#### Supplied data ####

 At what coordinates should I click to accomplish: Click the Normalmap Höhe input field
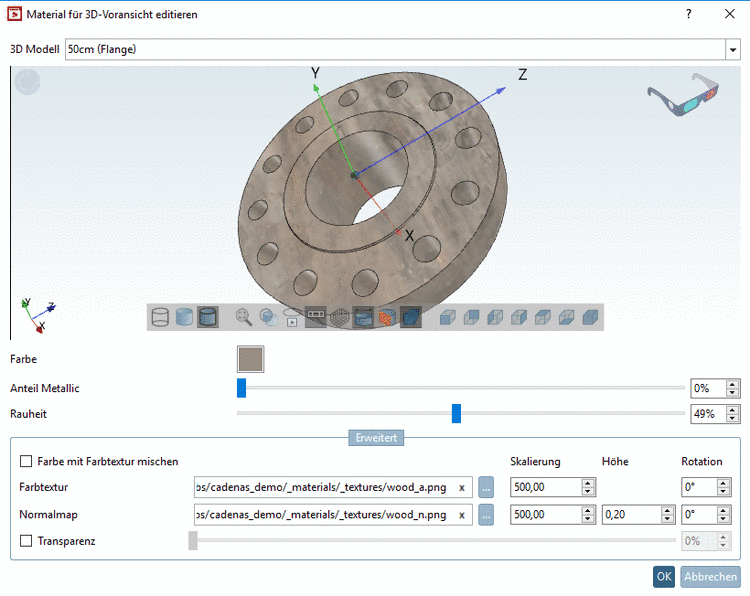pos(630,515)
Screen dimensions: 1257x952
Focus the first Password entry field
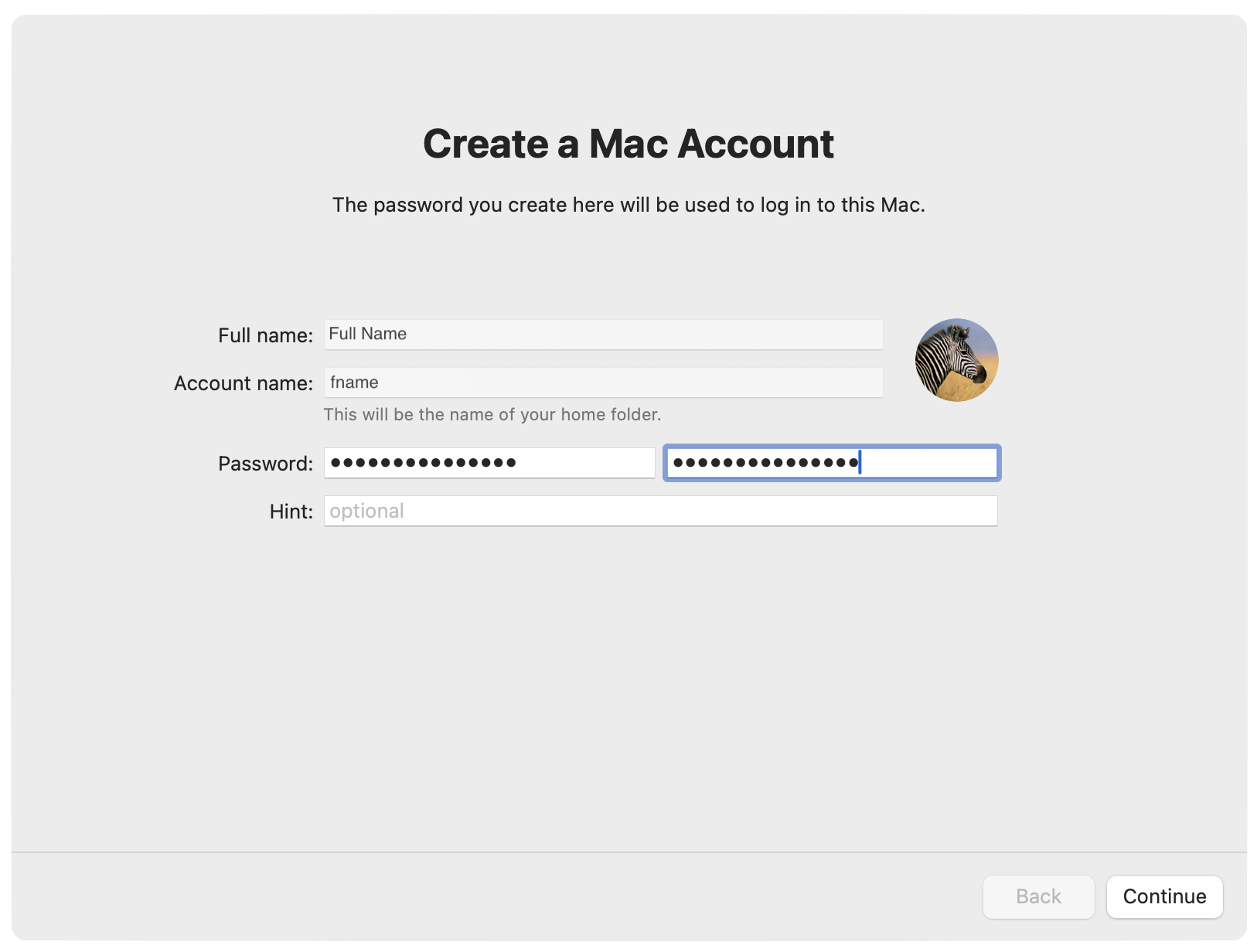point(489,463)

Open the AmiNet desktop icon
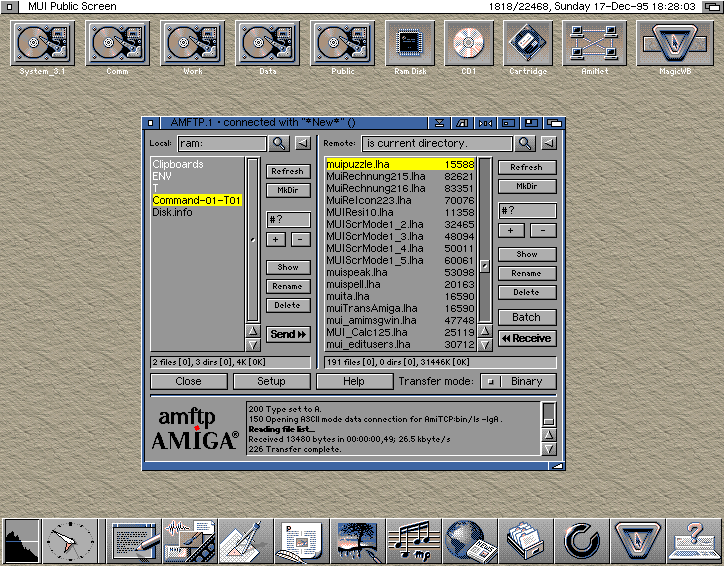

####

Your task is to copy exactly the lines from the line containing "Focus the first Password entry field" through the final line of the listing above and to omit every picture.

→ **Task response**:
Focus the first Password entry field
point(489,463)

Open the AmiNet desktop icon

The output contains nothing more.